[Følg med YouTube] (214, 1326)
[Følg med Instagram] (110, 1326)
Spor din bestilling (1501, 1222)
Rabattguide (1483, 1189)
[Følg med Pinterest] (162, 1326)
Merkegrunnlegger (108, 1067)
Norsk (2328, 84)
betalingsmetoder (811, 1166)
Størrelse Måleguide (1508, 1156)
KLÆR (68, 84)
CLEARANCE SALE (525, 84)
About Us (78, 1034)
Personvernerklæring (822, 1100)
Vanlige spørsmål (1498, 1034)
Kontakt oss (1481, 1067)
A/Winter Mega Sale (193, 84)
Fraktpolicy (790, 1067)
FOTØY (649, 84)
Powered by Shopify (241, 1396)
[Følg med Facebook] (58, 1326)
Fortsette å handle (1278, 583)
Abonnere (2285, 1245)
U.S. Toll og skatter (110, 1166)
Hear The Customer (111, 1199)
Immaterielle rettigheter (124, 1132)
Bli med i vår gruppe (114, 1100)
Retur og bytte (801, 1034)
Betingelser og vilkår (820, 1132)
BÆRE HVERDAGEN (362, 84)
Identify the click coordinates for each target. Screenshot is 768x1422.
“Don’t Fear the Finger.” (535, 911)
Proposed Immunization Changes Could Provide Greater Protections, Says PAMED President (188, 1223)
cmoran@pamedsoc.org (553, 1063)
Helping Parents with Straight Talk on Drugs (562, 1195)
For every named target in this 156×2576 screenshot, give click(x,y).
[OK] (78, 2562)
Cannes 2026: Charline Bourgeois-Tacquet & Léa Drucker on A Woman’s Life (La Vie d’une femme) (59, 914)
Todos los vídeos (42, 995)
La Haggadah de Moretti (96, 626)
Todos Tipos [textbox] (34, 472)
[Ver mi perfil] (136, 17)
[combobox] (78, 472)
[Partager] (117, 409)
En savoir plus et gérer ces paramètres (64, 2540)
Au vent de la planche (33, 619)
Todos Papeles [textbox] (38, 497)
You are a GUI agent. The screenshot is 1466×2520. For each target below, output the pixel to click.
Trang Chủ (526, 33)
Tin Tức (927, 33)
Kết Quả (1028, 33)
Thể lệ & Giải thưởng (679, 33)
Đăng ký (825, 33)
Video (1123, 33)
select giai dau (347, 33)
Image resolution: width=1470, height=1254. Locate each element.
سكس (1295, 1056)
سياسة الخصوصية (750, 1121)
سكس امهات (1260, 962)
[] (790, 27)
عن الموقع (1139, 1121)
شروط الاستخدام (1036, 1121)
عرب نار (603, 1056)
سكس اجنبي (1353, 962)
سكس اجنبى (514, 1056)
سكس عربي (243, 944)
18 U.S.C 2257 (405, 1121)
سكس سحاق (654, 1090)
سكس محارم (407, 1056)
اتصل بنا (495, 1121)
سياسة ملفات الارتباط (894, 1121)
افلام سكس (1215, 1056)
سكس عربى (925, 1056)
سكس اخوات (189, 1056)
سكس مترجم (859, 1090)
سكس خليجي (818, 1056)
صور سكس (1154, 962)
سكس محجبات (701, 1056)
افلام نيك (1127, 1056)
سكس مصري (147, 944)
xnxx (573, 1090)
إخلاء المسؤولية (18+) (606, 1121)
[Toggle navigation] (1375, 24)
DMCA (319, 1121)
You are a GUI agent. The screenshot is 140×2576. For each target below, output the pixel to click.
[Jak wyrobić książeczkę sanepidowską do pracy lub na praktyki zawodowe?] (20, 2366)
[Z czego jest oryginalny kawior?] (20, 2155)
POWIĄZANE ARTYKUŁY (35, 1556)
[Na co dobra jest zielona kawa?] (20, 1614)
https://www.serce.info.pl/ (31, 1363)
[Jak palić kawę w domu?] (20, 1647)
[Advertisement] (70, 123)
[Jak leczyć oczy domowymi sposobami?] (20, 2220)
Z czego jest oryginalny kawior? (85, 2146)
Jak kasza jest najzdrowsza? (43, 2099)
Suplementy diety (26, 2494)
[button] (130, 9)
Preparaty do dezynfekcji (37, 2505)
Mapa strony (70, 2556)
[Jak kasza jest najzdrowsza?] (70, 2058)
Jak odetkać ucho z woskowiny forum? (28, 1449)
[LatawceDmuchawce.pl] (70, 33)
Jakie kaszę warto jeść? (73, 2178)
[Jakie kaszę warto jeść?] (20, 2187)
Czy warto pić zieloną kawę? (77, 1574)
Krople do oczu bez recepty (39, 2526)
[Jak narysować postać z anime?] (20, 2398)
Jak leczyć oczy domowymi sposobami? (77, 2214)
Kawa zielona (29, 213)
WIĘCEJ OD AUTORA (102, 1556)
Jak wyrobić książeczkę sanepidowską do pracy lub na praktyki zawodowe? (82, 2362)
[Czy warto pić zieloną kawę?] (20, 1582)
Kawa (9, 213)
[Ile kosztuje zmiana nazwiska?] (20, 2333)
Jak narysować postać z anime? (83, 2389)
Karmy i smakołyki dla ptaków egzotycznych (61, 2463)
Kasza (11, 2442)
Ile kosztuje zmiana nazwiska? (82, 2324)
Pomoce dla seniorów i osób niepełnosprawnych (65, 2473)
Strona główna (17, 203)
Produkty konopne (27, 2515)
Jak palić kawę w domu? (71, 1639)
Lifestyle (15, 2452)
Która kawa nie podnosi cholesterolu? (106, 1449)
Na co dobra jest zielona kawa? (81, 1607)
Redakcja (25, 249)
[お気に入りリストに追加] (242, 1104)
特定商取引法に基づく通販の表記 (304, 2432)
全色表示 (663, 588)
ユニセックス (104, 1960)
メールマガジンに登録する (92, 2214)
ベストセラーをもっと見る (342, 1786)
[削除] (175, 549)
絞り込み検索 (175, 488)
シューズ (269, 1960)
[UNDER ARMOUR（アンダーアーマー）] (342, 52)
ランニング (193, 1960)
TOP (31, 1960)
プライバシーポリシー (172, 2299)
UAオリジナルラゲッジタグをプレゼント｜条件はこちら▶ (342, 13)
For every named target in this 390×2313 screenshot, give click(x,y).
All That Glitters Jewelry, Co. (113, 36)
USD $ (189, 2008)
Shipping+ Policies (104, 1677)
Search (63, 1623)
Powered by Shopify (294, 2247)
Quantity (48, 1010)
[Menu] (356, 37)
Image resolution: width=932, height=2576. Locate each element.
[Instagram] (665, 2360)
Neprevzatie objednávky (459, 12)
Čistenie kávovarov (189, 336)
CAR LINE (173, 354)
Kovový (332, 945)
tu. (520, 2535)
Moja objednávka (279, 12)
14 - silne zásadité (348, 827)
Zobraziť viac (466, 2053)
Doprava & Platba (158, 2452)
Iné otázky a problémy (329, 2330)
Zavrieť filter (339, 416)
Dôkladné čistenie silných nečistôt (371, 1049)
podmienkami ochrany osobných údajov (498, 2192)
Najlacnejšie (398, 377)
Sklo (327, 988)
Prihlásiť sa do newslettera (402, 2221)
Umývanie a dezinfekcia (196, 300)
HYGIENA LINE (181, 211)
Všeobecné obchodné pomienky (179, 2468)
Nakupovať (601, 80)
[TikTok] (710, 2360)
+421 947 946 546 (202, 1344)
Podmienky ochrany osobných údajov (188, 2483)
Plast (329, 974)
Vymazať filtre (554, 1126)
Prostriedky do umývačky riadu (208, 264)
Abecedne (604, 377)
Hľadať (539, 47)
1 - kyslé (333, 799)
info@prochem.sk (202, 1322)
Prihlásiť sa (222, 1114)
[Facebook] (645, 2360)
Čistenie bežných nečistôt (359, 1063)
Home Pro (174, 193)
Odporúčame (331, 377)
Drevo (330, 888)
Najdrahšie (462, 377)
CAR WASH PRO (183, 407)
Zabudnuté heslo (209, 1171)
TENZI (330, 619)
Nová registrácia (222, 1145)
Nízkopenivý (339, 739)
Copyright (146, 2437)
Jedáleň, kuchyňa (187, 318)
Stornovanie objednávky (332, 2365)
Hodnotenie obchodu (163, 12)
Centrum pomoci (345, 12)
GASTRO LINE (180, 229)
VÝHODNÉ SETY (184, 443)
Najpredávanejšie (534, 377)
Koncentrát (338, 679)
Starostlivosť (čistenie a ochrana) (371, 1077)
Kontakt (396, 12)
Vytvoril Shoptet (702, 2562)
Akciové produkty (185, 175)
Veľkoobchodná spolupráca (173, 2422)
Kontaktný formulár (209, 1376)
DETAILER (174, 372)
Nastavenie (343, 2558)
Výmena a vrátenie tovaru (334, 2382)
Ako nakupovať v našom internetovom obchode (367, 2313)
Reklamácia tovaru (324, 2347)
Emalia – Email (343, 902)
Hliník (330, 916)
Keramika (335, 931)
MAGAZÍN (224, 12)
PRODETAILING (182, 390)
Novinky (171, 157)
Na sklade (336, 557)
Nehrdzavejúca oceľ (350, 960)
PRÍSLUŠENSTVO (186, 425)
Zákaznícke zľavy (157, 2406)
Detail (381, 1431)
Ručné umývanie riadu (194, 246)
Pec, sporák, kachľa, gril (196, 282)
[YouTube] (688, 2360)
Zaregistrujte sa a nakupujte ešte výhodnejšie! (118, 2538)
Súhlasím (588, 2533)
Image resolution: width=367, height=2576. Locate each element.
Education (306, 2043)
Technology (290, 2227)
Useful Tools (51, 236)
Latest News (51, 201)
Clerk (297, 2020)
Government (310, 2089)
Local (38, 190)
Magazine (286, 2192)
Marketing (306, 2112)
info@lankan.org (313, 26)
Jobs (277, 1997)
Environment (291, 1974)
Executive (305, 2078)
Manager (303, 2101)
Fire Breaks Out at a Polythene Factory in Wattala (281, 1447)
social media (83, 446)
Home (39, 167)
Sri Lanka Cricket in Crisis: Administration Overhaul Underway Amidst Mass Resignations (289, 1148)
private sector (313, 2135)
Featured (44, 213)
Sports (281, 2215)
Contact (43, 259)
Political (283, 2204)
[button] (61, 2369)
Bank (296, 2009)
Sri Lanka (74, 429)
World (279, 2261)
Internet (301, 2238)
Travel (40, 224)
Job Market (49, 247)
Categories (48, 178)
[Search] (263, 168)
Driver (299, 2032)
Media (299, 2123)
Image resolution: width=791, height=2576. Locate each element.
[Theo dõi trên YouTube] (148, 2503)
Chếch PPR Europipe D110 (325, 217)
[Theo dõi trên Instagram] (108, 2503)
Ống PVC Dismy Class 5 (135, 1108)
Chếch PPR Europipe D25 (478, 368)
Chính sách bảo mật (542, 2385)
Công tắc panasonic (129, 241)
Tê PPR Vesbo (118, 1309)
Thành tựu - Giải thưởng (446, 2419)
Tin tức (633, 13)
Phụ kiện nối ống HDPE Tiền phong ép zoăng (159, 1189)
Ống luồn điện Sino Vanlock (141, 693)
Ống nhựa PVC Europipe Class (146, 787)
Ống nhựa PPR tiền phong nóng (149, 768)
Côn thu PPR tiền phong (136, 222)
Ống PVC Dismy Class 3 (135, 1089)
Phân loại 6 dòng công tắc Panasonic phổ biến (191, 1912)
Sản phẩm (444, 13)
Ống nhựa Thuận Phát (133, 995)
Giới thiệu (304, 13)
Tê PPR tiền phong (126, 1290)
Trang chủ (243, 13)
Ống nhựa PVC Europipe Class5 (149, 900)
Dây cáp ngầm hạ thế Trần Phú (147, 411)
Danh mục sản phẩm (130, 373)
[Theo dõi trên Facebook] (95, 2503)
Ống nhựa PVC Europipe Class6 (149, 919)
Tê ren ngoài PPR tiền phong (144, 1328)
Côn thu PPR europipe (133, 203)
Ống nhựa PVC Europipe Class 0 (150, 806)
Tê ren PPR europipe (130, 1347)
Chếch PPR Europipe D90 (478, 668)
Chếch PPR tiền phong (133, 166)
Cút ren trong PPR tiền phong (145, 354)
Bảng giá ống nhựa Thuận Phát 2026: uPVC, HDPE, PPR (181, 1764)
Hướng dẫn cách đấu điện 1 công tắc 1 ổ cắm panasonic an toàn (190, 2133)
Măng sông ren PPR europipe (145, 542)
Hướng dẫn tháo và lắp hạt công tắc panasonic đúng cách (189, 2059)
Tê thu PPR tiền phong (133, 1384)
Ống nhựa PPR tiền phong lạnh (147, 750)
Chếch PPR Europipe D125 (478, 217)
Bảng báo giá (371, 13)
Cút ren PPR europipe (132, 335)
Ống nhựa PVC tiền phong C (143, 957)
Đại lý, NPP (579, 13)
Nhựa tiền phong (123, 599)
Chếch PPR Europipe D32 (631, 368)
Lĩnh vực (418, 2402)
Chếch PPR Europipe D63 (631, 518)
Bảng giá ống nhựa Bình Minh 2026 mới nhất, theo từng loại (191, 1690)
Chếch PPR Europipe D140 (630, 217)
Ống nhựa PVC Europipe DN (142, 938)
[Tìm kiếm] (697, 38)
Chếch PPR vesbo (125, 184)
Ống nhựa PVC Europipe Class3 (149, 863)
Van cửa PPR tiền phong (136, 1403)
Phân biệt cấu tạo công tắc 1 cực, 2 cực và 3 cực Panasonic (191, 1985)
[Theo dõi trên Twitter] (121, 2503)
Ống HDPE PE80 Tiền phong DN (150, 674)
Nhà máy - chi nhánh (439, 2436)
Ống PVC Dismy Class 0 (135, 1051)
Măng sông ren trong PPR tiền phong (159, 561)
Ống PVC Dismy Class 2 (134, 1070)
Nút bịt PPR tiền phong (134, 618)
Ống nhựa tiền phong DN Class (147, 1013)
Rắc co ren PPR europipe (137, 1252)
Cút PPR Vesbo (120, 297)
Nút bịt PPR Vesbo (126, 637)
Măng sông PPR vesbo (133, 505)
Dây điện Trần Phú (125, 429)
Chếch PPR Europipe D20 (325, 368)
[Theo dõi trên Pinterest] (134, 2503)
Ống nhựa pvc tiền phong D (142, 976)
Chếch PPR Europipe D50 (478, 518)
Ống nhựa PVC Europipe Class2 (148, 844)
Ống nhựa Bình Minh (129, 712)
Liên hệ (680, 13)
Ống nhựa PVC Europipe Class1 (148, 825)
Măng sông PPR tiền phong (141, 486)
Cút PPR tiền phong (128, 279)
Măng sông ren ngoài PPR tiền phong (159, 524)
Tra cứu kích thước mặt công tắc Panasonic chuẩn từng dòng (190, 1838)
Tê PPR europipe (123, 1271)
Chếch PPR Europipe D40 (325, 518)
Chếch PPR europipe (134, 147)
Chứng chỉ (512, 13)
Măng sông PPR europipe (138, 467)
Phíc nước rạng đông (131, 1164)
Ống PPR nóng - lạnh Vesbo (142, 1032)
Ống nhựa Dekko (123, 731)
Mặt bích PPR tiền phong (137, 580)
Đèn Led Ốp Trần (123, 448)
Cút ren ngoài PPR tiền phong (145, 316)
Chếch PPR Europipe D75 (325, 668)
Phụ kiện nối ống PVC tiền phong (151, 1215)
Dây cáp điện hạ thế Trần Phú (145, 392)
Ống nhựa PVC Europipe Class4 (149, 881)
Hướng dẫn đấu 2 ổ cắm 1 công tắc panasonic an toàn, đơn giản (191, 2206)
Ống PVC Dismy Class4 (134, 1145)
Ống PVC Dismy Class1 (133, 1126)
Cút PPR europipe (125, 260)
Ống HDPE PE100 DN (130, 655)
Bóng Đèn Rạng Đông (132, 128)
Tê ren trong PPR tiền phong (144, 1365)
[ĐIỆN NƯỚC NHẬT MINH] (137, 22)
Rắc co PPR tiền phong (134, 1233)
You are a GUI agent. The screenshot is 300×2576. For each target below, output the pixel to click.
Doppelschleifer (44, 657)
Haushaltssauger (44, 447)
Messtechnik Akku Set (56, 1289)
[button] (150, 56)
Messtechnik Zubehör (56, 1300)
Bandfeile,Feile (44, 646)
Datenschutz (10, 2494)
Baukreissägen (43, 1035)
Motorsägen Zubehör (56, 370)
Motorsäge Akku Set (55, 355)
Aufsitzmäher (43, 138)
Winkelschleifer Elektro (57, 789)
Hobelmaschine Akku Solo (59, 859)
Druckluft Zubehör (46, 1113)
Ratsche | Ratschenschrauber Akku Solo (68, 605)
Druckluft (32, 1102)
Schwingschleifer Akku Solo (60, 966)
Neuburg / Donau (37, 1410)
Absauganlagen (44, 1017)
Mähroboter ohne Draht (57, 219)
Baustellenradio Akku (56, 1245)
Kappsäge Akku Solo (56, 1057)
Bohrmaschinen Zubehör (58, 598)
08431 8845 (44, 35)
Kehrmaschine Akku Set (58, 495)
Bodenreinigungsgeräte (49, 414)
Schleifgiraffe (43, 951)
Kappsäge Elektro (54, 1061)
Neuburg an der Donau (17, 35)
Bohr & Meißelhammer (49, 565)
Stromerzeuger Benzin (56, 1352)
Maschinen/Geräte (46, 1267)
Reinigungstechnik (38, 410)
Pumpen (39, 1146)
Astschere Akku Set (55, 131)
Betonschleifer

# # #

→ **REQUIREMENT**
Everything above from the line with "1 - kyslé (333, 799)" to the line with "TENZI (330, 619)", both included, must be repeated exactly, and nothing outside that range.

→ **ANSWER AREA**
1 - kyslé (333, 799)
info@prochem.sk (202, 1322)
Prihlásiť sa (222, 1114)
[Facebook] (645, 2360)
Čistenie bežných nečistôt (359, 1063)
Home Pro (174, 193)
Odporúčame (331, 377)
Drevo (330, 888)
Najdrahšie (462, 377)
CAR WASH PRO (183, 407)
Zabudnuté heslo (209, 1171)
TENZI (330, 619)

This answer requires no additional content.